▸ TRY IT: For this exercise, write out only the lines of the entries below from the one with "Use the grabbing hand skill in slot 2" up to and including the one with "Image resolution: width=403", exactly as they are. Pictures stay out.

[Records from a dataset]
________________________

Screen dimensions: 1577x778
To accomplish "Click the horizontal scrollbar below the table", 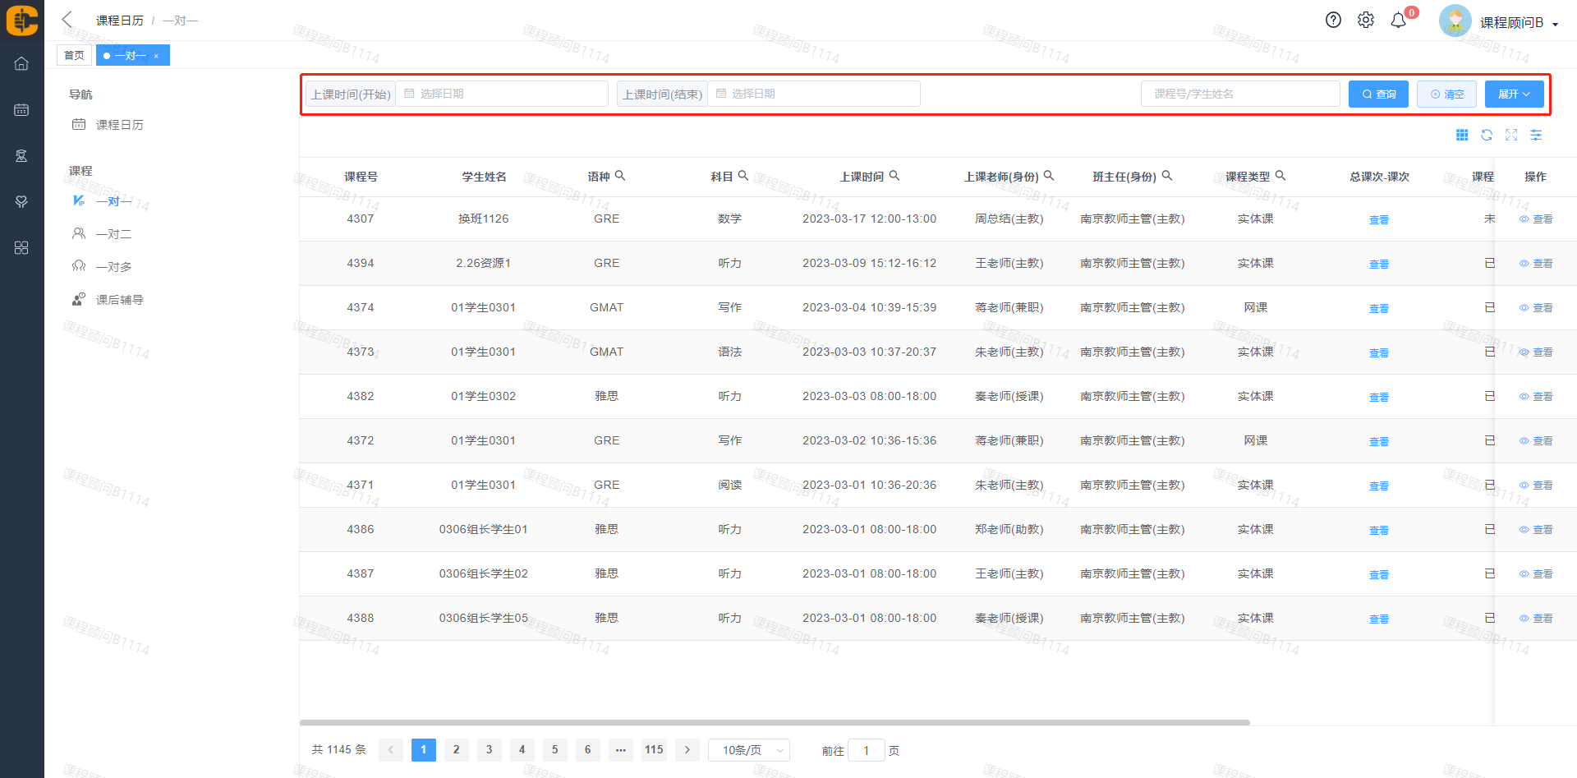I will point(774,723).
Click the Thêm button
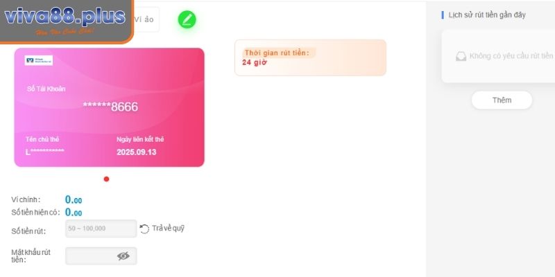This screenshot has height=277, width=555. click(x=502, y=100)
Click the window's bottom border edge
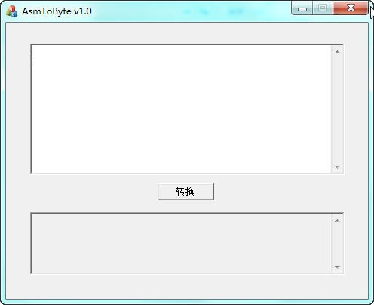 click(187, 302)
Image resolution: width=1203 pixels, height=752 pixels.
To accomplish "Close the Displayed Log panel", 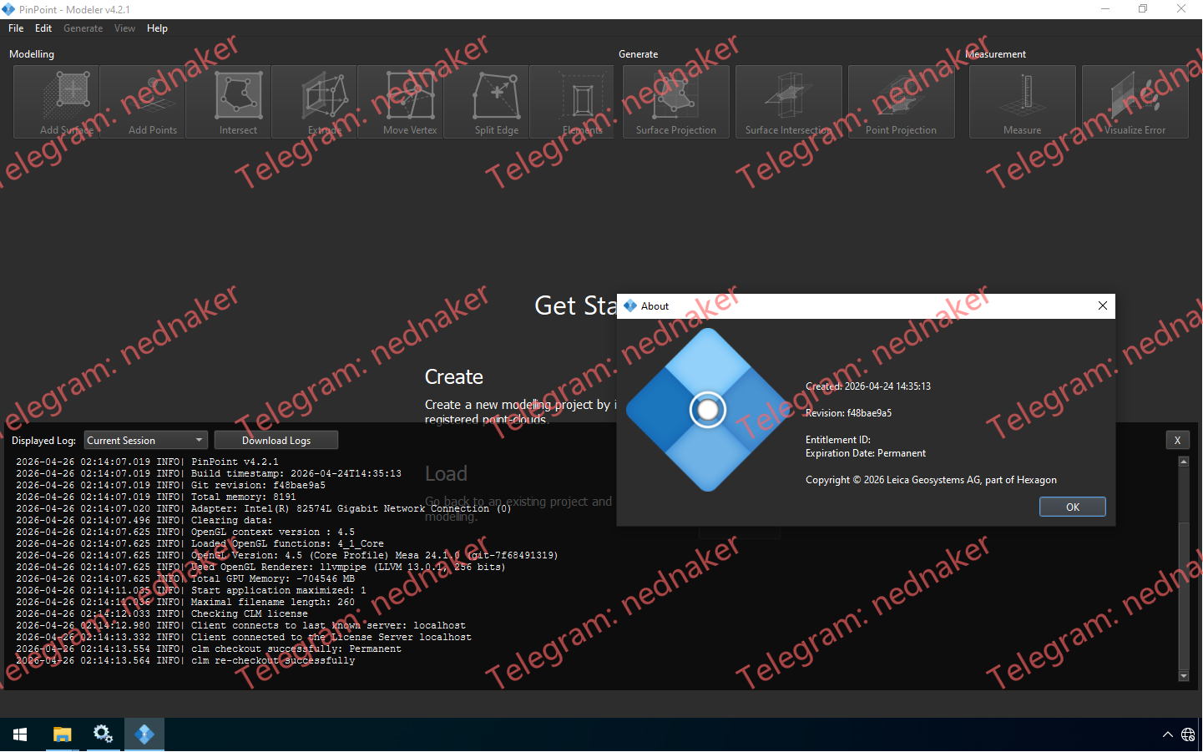I will click(x=1177, y=440).
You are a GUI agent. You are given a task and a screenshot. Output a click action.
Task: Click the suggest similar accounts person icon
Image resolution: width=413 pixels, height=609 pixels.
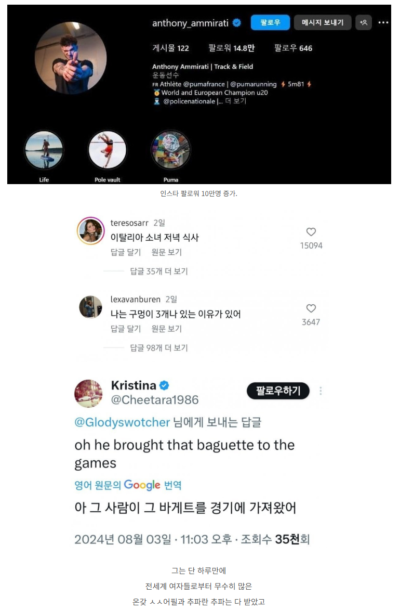click(x=363, y=22)
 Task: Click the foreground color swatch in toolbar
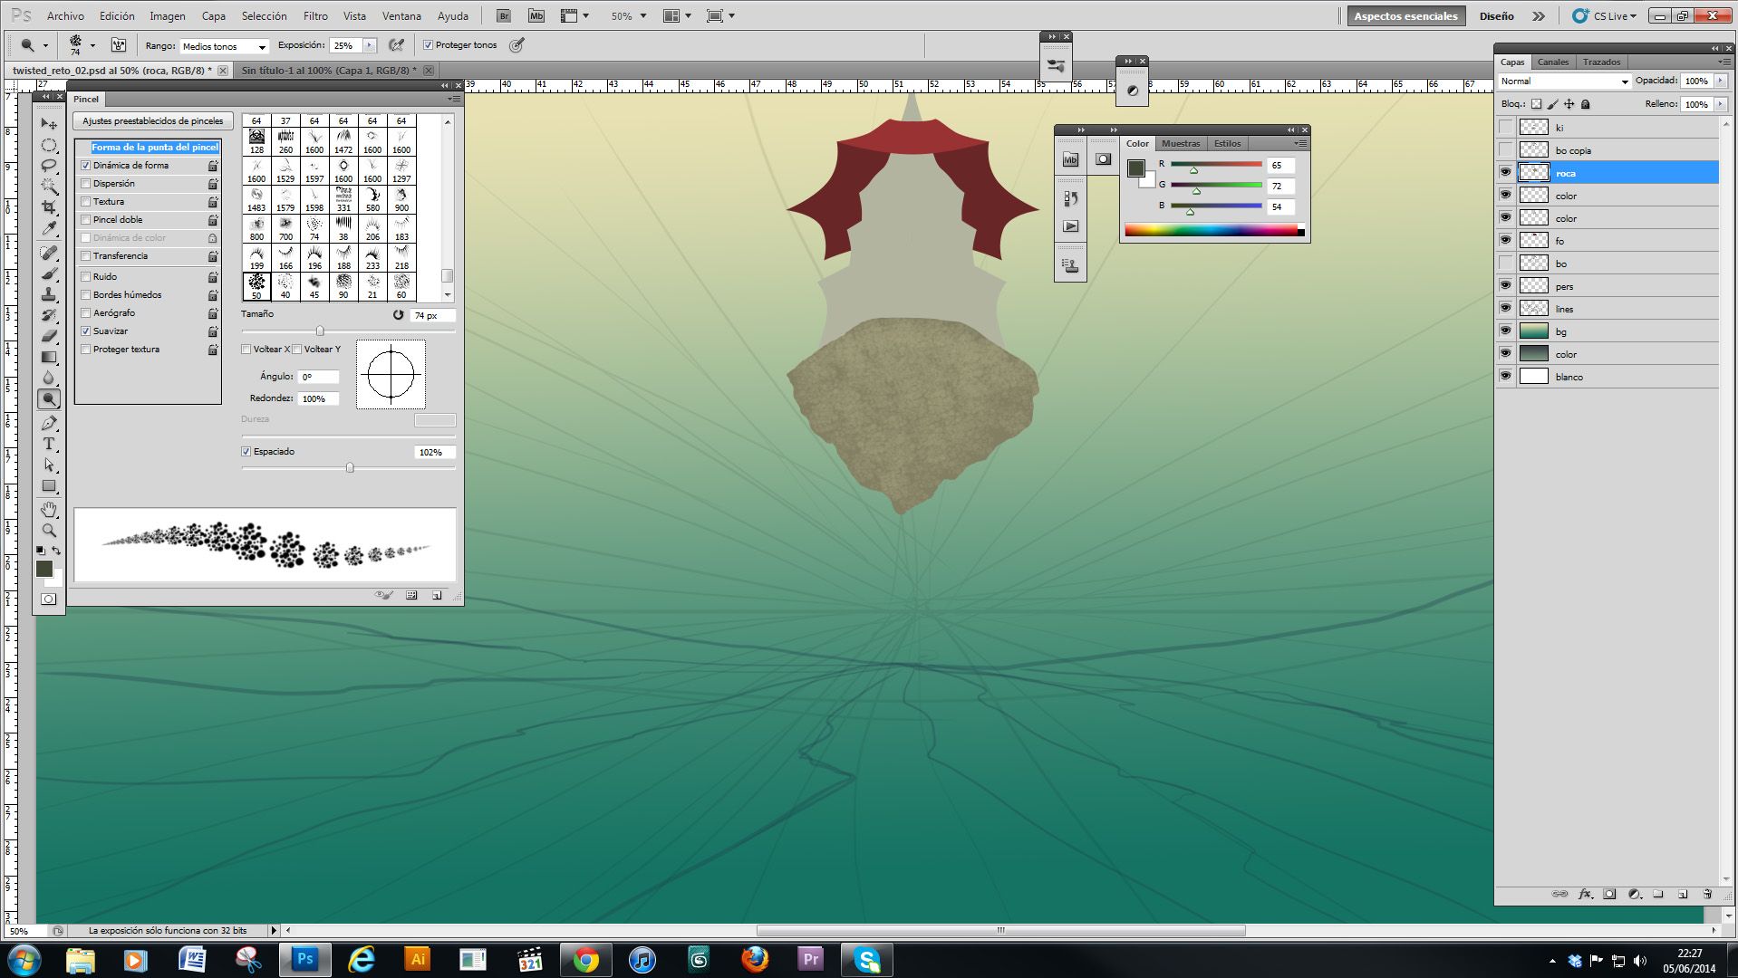pyautogui.click(x=43, y=568)
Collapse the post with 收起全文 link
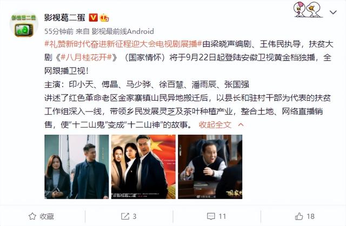This screenshot has width=346, height=226. [x=215, y=125]
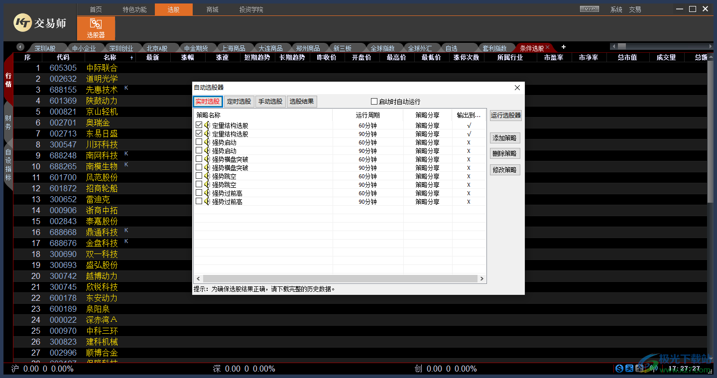Check the 强势横盘突破 60分钟 strategy
This screenshot has width=717, height=378.
[x=199, y=159]
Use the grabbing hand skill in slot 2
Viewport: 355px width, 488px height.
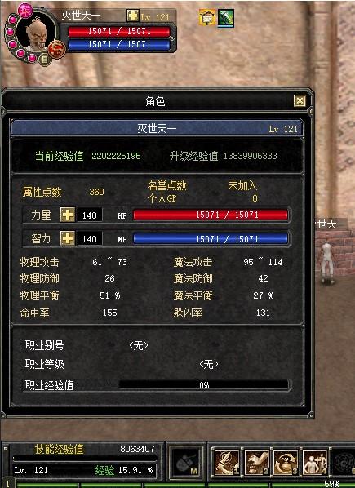256,463
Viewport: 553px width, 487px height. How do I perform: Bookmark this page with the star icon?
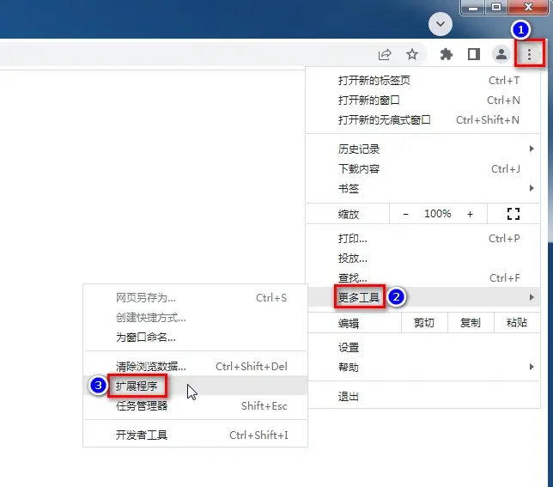pyautogui.click(x=412, y=55)
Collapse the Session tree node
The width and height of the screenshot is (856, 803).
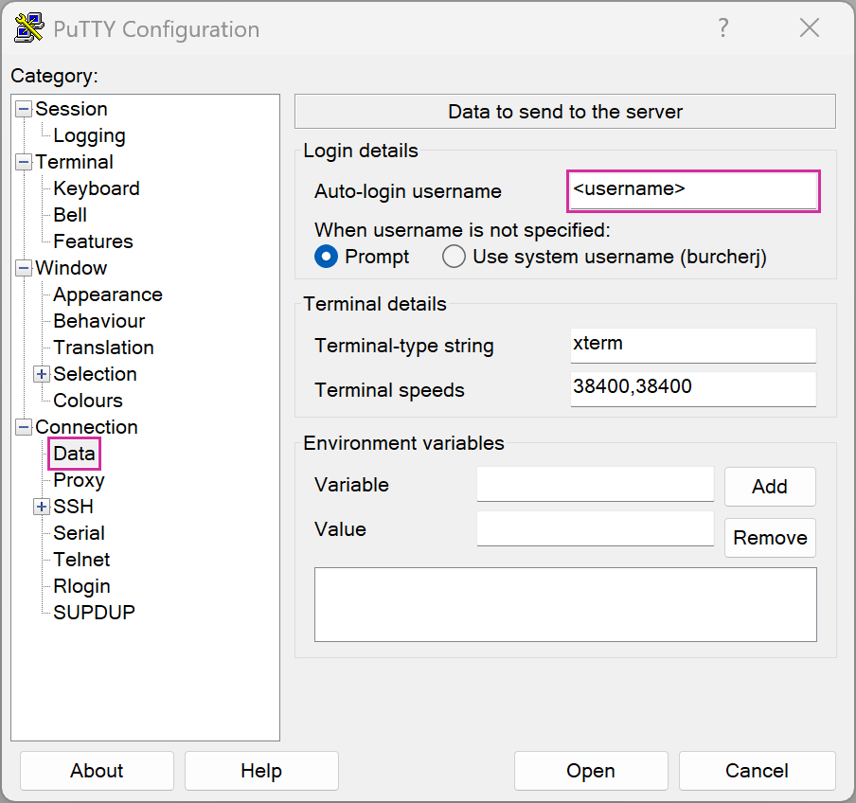[x=24, y=109]
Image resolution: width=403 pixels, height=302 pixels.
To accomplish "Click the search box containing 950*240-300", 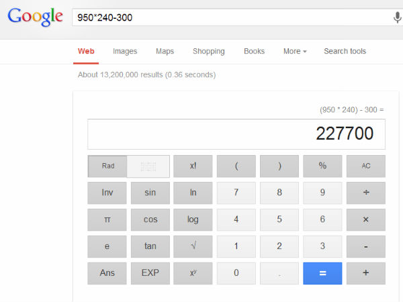I will [x=228, y=17].
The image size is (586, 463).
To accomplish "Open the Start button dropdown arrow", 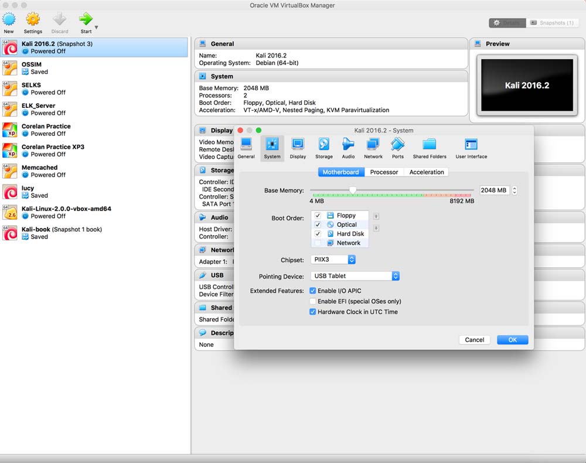I will [x=97, y=28].
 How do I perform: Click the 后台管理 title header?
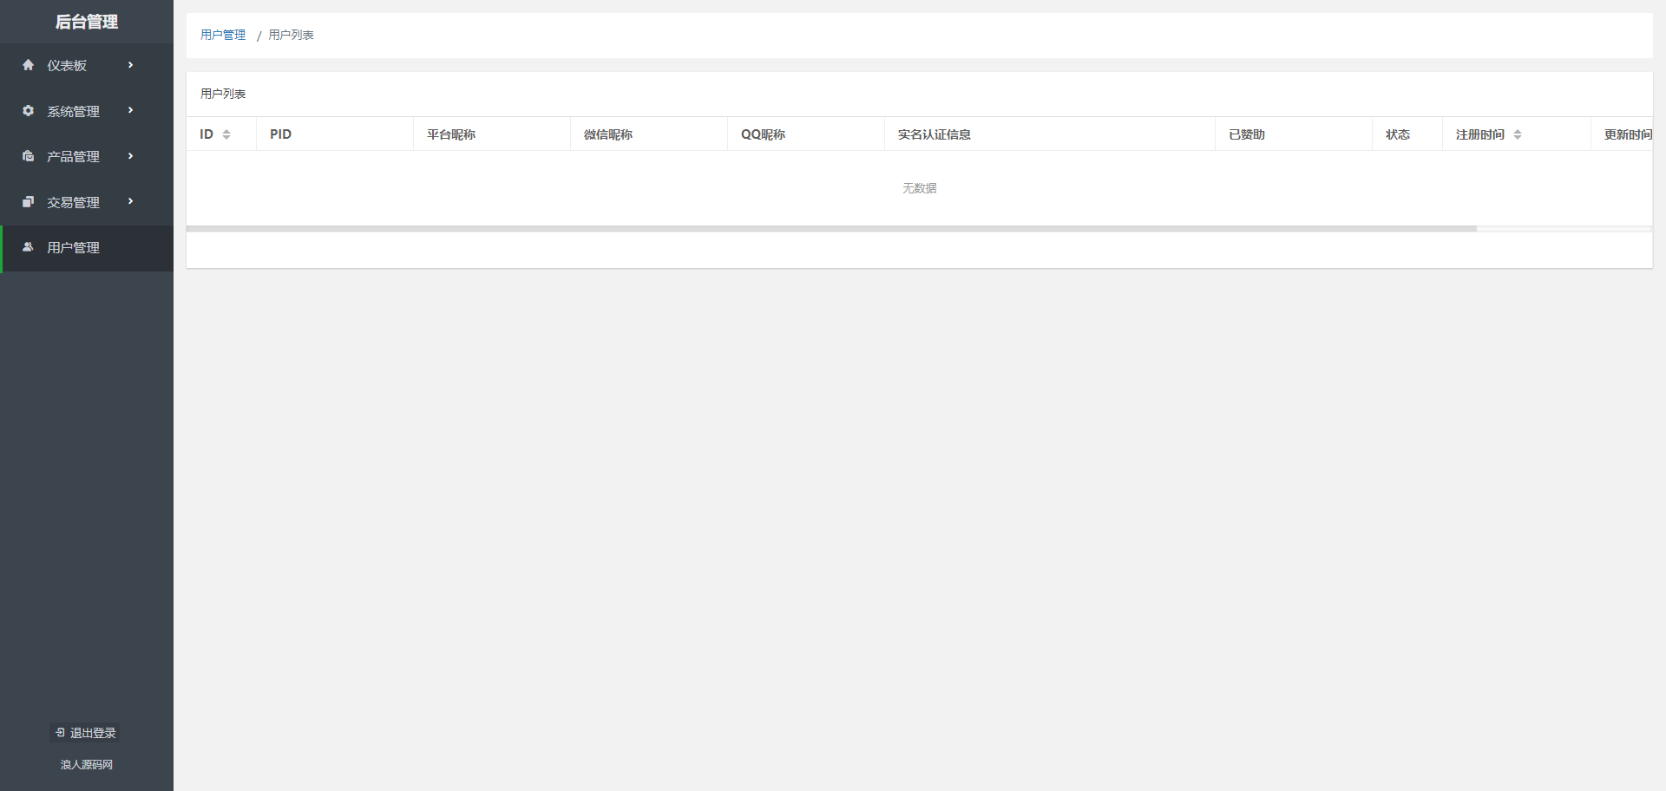(86, 22)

________________________

▸ SOLUTION:
Use the grabbing hand skill in slot 2
Viewport: 355px width, 488px height.
256,463
Viewport: 553px width, 487px height. How do I perform: Bookmark this page with the star icon?
pyautogui.click(x=412, y=55)
Collapse the Session tree node
The width and height of the screenshot is (856, 803).
[x=24, y=109]
Image resolution: width=403 pixels, height=302 pixels.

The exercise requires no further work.